Khalida
Jarrar est membre du Front Populaire de Libération de la
Palestine (PFLP) et du Conseil Législatif Palestinien.
Parlons
d’abord de l’opinion du FPLP sur l’administration
Obama et le nouveau gouvernement israélien. Pensez-vous que la
nouvelle administration américaine apportera un changement
dans le conflit israélo-palestinien ?
Khalida
Jarrar - Nous ne
pensons pas qu’un individu puisse faire beaucoup de choses pour
la politique d’un pays. Je crois qu’Obama ne fera pas de
modifications substantielles, au moins en ce qui concerne la
politique étrangère américaine. Nous parlons des
politiques des institutions, et non celles des individus.
Bien
sûr, chaque Président, chaque parti a une approche
différente sur la façon de mettre en œuvre la
politique étrangère, et il n’y aura pas de
politique dingue comme celle de Bush, mais Obama ne peut pas changer
le système, et les contradictions se trouvent à
l’intérieur du système lui-même : Le
système économique capitaliste, la pensée
impérialiste qui ont conduit à l’occupation
militaire de l’Irak et l’Afghanistan.
........
_Exercice:_ D'après l'extrait de l'entretien, de quelles deux organisations Khalida Jarrar fait-elle partie ? Les items ne servent à rien ici.
........
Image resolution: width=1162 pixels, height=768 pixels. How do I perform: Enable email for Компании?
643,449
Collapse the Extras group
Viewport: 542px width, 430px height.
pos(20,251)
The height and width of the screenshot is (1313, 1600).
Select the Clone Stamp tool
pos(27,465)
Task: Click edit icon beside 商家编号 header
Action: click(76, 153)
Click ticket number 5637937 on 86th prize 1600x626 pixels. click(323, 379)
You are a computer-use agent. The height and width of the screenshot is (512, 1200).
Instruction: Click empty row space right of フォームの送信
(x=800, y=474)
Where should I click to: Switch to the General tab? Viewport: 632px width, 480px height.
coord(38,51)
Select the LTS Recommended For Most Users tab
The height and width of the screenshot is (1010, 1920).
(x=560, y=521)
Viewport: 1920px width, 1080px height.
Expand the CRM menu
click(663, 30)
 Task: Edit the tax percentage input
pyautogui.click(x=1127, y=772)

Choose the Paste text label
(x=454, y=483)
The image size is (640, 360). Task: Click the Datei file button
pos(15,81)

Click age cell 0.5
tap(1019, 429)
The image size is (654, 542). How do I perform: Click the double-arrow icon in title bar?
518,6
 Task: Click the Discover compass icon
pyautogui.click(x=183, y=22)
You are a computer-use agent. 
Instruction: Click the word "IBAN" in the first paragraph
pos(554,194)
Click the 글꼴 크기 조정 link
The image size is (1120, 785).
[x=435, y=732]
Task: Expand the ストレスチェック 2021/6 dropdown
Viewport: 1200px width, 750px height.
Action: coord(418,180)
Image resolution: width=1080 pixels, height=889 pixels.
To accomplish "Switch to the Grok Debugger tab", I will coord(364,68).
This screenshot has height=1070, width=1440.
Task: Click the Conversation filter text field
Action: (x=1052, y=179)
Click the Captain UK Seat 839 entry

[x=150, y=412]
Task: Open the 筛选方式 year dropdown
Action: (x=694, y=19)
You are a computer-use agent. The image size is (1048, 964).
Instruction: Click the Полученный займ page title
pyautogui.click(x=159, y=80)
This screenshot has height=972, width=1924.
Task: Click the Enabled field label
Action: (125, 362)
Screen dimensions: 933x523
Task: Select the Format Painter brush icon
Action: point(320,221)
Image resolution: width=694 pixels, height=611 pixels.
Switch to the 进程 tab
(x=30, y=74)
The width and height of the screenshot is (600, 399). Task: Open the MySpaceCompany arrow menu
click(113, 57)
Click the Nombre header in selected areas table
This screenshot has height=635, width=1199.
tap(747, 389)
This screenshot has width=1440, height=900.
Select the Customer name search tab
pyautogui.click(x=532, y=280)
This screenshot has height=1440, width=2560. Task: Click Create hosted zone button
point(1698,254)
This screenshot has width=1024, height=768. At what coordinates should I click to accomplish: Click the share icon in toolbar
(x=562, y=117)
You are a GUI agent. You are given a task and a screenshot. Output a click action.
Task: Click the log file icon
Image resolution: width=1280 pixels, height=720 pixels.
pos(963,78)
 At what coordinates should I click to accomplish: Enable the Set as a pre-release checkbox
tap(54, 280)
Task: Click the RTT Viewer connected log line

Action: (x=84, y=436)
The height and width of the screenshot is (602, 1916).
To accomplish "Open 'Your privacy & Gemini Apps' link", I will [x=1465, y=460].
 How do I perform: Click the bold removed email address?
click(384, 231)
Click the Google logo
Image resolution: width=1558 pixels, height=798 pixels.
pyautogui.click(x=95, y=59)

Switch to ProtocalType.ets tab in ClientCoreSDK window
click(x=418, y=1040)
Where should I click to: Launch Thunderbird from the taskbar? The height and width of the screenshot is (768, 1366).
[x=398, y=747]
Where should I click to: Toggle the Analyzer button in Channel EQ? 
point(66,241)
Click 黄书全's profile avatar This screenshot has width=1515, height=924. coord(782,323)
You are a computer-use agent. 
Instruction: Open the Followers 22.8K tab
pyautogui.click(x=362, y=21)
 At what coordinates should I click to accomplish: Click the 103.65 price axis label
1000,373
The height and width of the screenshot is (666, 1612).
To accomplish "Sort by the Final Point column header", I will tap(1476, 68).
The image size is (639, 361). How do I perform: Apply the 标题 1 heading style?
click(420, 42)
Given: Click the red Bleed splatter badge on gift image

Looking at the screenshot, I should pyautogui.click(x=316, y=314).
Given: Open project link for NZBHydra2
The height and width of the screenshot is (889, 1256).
........
_Corrigé:_ Du Front Populaire de Libération de la Palestine (PFLP) et du Conseil Législatif Palestinien.